Dataset items:
──────────────────────────────

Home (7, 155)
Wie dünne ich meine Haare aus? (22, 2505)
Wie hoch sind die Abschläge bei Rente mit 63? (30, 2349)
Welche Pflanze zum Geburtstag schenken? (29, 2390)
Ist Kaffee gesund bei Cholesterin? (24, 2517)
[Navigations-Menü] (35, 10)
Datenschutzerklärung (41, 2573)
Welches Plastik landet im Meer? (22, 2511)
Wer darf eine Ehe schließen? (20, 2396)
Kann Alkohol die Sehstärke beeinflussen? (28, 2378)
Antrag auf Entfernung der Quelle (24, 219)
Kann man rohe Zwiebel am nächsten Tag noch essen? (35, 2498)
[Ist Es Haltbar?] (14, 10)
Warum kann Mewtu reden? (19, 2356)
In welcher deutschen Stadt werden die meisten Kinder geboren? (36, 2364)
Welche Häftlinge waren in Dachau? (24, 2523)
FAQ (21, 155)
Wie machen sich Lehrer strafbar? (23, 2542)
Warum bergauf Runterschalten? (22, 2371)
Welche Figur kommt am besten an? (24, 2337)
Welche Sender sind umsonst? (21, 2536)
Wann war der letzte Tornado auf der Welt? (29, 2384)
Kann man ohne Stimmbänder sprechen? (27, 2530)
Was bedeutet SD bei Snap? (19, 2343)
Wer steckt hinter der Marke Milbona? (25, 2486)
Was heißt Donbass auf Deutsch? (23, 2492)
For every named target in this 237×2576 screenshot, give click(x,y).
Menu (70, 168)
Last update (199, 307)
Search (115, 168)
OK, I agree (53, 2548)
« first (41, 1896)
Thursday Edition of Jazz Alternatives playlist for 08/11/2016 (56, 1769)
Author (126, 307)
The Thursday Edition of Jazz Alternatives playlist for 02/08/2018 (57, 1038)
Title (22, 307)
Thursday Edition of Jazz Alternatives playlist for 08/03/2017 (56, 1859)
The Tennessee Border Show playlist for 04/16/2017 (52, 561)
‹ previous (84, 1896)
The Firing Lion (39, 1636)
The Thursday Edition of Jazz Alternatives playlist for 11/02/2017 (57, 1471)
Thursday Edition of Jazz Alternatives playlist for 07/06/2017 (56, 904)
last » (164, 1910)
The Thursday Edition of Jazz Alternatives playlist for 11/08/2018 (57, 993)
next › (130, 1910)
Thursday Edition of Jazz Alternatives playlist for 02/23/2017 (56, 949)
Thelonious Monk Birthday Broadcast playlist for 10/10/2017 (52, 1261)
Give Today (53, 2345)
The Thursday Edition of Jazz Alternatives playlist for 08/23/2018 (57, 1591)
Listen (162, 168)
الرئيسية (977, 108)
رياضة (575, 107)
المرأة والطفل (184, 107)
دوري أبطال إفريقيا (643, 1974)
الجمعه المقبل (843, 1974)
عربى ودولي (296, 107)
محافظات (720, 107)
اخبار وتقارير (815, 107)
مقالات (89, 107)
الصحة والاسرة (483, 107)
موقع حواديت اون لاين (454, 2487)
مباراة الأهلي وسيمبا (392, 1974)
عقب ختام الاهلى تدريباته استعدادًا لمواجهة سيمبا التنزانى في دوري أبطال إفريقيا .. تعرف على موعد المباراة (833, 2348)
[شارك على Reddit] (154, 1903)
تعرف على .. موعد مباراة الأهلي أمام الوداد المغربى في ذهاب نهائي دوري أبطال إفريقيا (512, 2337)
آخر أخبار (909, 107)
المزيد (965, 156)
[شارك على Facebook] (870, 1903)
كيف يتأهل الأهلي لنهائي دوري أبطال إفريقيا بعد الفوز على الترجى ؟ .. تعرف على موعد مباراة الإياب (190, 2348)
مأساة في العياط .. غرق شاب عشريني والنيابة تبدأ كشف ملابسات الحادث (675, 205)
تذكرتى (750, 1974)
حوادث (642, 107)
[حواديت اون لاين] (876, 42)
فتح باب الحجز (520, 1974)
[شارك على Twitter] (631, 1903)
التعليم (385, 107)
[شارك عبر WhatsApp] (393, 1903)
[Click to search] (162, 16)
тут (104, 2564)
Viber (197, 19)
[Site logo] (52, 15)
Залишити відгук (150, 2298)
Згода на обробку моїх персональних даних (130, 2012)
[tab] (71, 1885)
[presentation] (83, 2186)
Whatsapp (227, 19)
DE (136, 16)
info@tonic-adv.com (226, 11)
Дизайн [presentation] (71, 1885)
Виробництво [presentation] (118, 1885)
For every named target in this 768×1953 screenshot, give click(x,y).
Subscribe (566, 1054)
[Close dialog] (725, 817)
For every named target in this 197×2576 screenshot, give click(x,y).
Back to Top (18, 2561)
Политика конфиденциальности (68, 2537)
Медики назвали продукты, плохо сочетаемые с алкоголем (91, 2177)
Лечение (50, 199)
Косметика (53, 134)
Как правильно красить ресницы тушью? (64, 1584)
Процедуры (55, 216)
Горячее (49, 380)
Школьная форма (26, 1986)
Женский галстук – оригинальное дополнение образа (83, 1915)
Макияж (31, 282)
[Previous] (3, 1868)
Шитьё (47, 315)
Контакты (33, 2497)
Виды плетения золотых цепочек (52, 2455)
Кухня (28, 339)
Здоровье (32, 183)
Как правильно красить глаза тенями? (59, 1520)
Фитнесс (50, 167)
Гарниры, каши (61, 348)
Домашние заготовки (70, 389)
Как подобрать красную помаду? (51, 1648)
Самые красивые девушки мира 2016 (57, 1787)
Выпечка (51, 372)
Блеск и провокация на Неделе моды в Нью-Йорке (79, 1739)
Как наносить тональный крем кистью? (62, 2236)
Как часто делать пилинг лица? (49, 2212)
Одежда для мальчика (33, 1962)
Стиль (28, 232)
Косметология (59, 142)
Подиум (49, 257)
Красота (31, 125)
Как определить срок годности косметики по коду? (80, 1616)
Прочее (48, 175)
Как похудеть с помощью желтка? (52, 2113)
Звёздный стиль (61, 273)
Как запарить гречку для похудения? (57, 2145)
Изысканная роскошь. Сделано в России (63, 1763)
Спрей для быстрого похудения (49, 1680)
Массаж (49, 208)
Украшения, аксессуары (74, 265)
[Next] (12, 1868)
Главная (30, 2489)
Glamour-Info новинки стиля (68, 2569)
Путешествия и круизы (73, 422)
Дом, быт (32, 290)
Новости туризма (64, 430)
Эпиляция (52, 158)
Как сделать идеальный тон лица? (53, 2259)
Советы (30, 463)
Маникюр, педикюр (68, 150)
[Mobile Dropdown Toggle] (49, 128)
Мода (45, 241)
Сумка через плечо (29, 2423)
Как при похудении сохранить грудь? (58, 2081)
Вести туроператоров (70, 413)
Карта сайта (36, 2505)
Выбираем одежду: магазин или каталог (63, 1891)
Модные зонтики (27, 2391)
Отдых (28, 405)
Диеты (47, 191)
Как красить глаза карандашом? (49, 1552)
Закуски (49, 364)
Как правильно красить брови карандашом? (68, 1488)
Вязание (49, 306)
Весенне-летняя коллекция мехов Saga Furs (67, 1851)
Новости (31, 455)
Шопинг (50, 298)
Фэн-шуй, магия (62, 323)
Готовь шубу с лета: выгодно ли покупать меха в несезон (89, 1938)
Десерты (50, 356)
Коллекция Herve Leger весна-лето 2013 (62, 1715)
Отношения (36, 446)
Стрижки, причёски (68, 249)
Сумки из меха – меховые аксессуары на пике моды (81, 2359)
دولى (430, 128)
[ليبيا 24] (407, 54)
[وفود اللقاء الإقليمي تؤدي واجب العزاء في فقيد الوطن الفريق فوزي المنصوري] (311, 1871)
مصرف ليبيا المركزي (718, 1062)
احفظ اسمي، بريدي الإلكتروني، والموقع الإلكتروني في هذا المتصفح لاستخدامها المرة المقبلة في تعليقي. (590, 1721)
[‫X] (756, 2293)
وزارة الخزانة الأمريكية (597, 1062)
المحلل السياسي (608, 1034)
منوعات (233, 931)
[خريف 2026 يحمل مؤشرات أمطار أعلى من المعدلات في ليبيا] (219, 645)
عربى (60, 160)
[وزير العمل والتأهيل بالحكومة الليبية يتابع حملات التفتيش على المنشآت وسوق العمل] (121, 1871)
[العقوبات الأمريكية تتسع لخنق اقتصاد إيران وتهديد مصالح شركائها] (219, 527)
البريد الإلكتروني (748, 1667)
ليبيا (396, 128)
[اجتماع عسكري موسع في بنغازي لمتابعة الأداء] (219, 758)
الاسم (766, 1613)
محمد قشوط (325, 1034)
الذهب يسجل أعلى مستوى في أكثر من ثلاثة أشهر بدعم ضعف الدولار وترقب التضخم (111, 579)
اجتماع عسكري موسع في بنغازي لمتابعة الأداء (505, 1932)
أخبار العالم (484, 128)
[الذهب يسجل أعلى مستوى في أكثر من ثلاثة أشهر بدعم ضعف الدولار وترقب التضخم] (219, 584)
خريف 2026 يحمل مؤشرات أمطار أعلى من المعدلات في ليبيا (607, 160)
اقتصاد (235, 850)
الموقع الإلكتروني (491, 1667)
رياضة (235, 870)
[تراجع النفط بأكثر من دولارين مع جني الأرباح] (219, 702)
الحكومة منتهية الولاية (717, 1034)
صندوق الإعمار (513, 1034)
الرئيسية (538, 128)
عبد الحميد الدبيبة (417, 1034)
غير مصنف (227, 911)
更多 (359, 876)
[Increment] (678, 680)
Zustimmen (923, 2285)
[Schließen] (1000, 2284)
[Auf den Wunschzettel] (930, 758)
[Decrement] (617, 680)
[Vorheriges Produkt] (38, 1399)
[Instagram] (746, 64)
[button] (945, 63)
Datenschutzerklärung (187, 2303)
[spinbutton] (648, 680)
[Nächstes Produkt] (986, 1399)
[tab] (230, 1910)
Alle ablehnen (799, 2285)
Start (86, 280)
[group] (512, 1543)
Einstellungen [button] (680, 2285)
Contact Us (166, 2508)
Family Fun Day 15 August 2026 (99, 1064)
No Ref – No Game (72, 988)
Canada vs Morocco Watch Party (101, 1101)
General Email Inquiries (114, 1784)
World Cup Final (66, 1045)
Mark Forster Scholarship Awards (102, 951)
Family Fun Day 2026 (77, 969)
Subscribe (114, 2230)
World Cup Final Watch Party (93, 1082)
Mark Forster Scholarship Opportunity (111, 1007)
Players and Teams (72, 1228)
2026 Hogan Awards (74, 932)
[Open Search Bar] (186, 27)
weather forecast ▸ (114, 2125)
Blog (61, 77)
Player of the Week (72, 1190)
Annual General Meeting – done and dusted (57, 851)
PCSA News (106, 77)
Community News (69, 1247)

──────────────────────────────

From the records above, print only the lines between the one holding "Contact Us (166, 2508)" and the one holding "Subscribe (114, 2230)", inclusive, exactly as they stand.

Contact Us (166, 2508)
Family Fun Day 15 August 2026 (99, 1064)
No Ref – No Game (72, 988)
Canada vs Morocco Watch Party (101, 1101)
General Email Inquiries (114, 1784)
World Cup Final (66, 1045)
Mark Forster Scholarship Awards (102, 951)
Family Fun Day 2026 (77, 969)
Subscribe (114, 2230)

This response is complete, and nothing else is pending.